*Exercise:*
Copy the lines below verbatim, omitting the pictures from your answer.

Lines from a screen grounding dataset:
====================
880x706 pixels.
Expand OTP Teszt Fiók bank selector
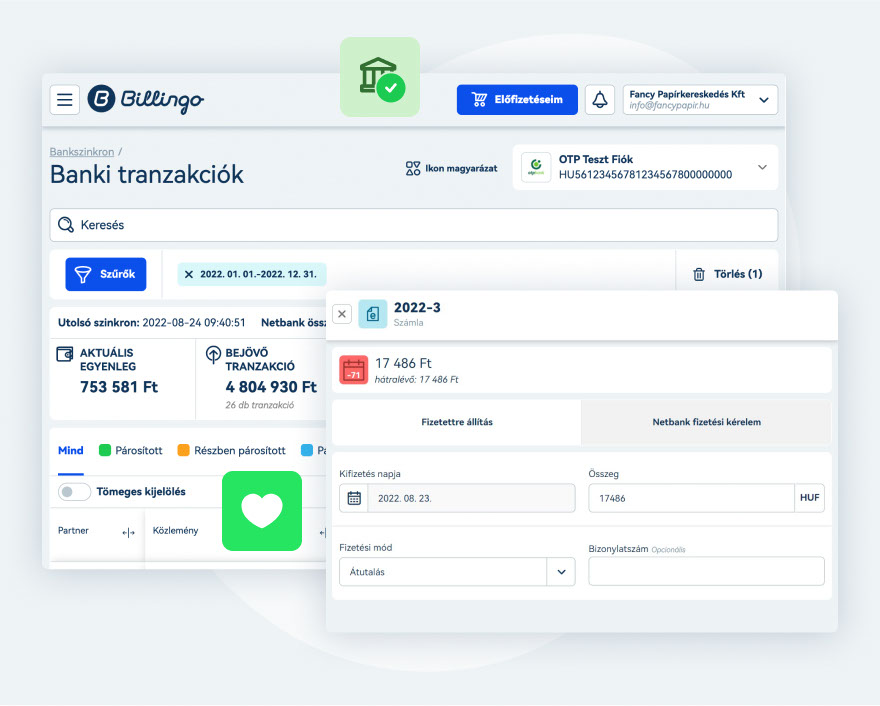pyautogui.click(x=762, y=167)
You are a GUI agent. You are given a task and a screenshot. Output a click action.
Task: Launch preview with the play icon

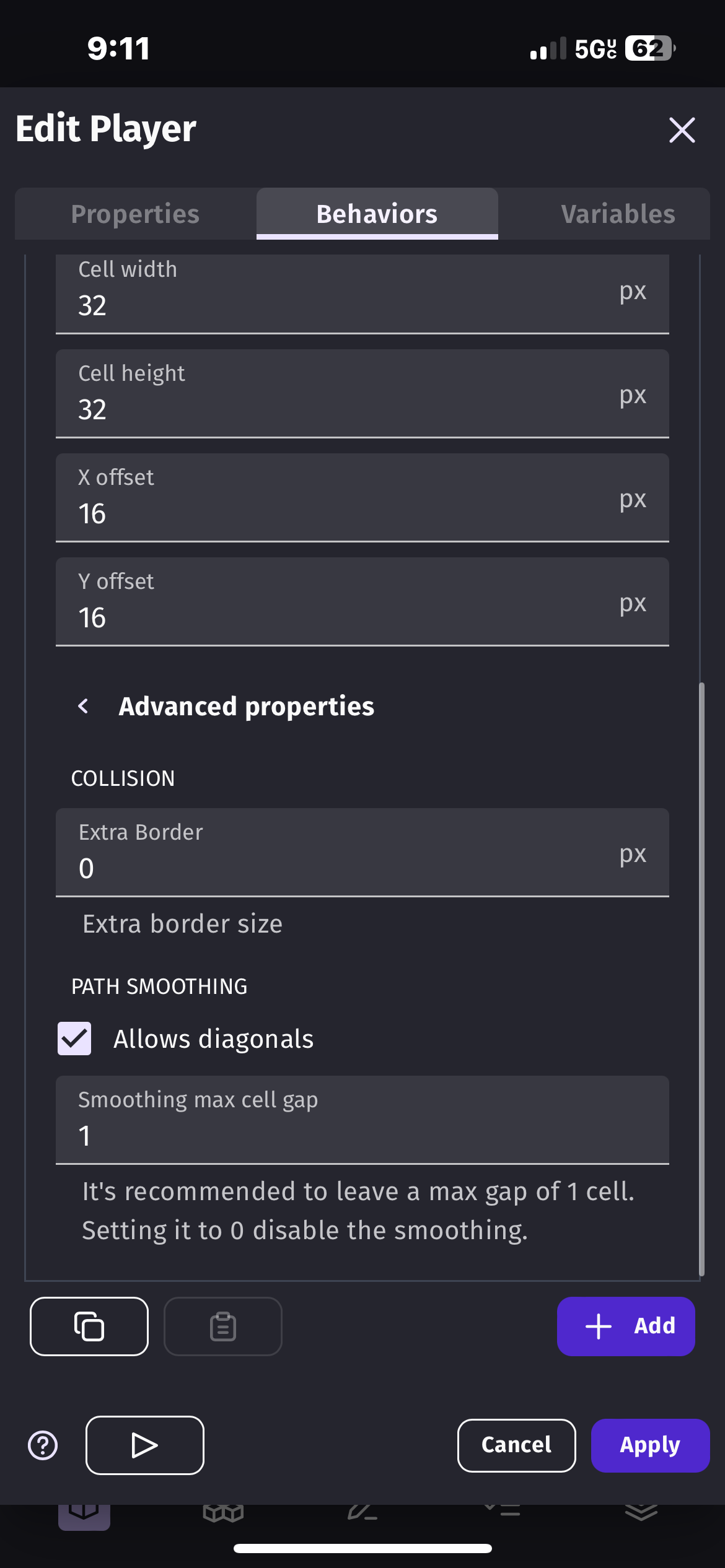tap(144, 1445)
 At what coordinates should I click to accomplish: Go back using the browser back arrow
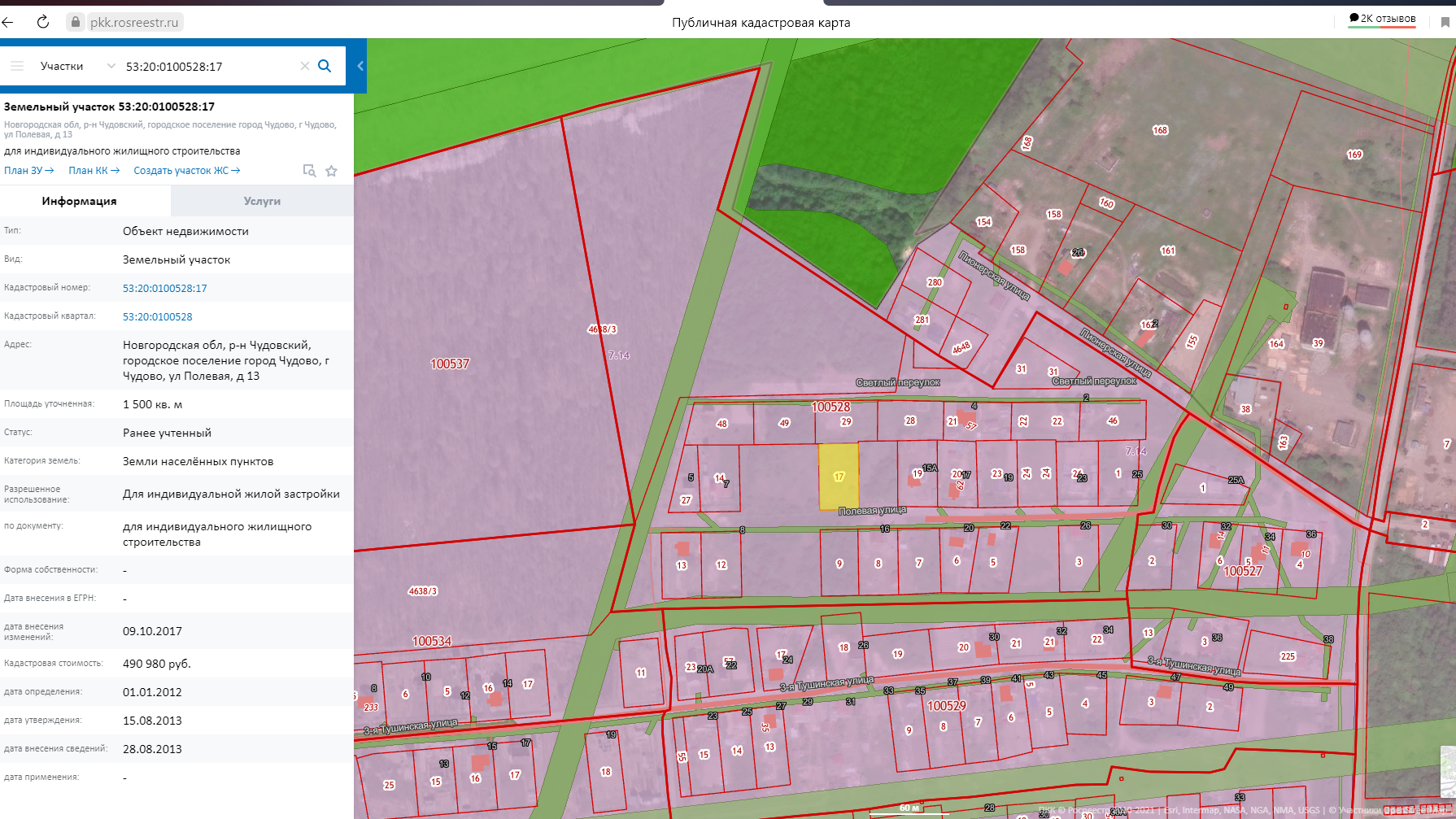tap(9, 22)
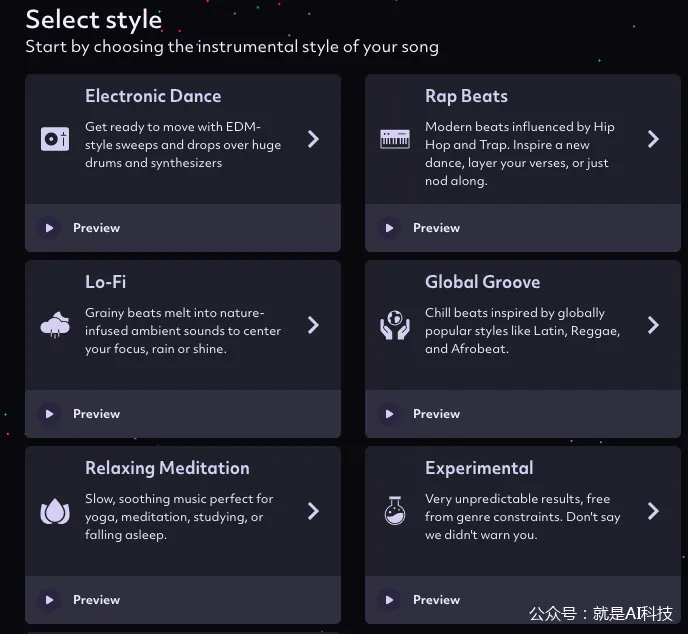688x634 pixels.
Task: Click the hands-holding-globe icon for Global Groove
Action: tap(395, 325)
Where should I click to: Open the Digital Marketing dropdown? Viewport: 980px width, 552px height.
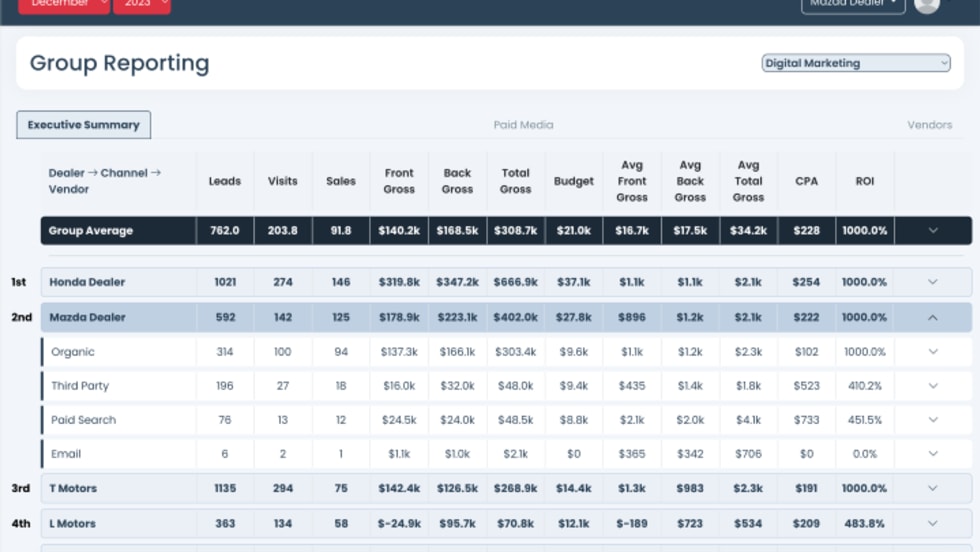pyautogui.click(x=855, y=63)
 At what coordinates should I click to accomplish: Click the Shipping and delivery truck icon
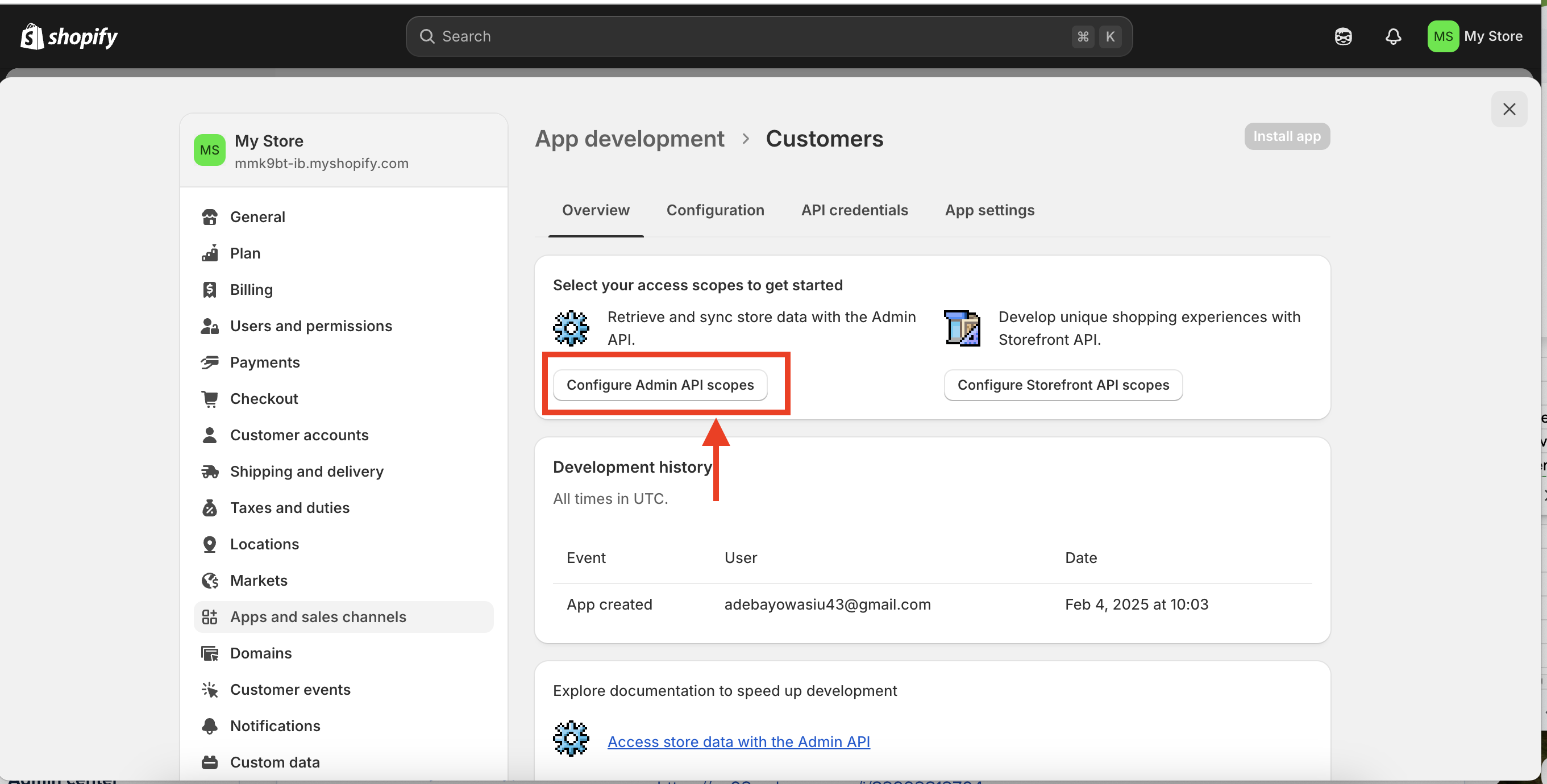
====================
*Expected answer:*
880x706 pixels.
Expand OTP Teszt Fiók bank selector
pyautogui.click(x=762, y=167)
You are a GUI agent. You are given a task and a screenshot. Output a click action.
Task: Launch preview with the play icon

tap(144, 1445)
 At what coordinates should I click to accomplish: Go back using the browser back arrow
tap(9, 22)
688x634 pixels.
Task: Click the hands-holding-globe icon for Global Groove
Action: tap(395, 325)
Where should I click to: Open the Digital Marketing dropdown? Viewport: 980px width, 552px height.
pyautogui.click(x=855, y=63)
 At what coordinates should I click to accomplish: Click the Shipping and delivery truck icon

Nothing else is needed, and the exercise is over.